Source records
■ ■ ■

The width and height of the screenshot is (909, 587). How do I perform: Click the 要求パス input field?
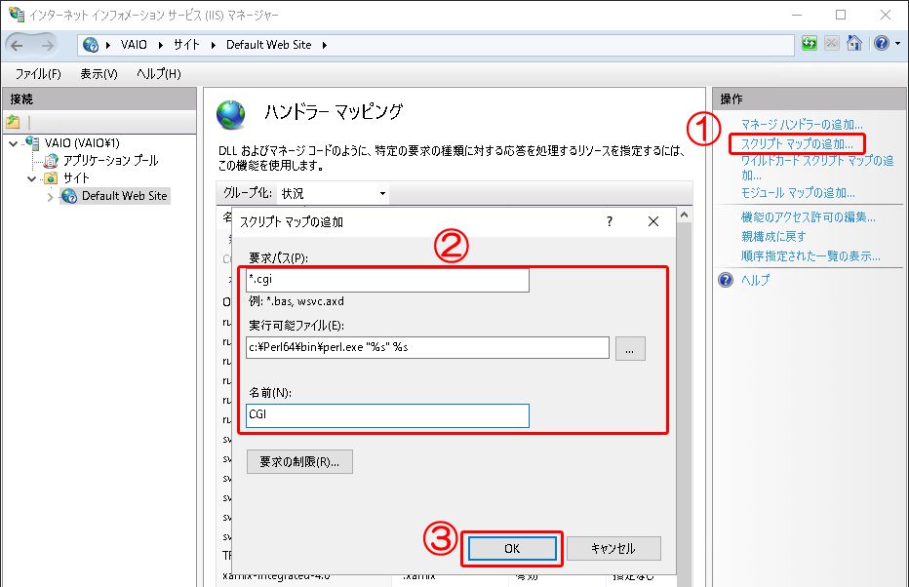[387, 281]
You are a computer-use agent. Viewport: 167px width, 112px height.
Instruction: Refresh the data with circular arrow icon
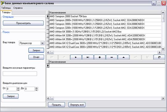[159, 57]
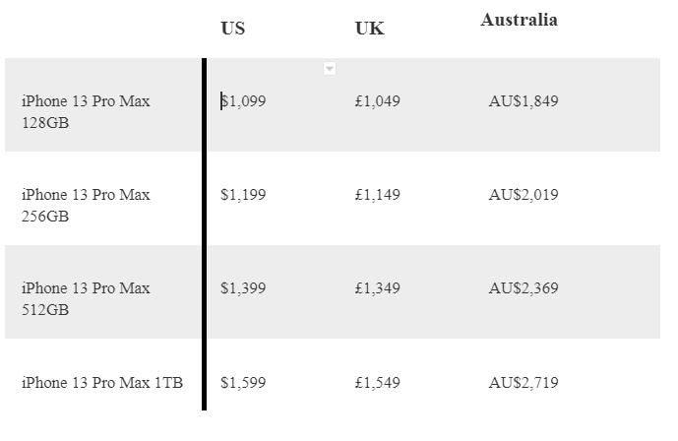Select the £1,149 UK price cell
The width and height of the screenshot is (678, 441).
(x=378, y=194)
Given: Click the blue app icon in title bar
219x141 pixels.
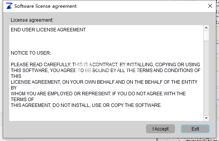Looking at the screenshot, I should click(9, 6).
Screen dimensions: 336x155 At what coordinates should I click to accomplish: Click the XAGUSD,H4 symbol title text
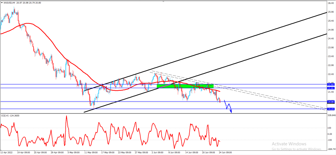coord(9,3)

■ ■ ■

# PROMPT
Above are the records. Copy only the lines from the one with "You are a computer-use" through the one with "Given: Click the blue app icon in title bar", exactly, with no pictures.

# EXERCISE OUTPUT
You are a computer-use agent. Viewport: 167px width, 112px height.
Instruction: Refresh the data with circular arrow icon
[159, 57]
Select the £1,149 UK price cell
The width and height of the screenshot is (678, 441).
(x=378, y=194)
Given: Click the blue app icon in title bar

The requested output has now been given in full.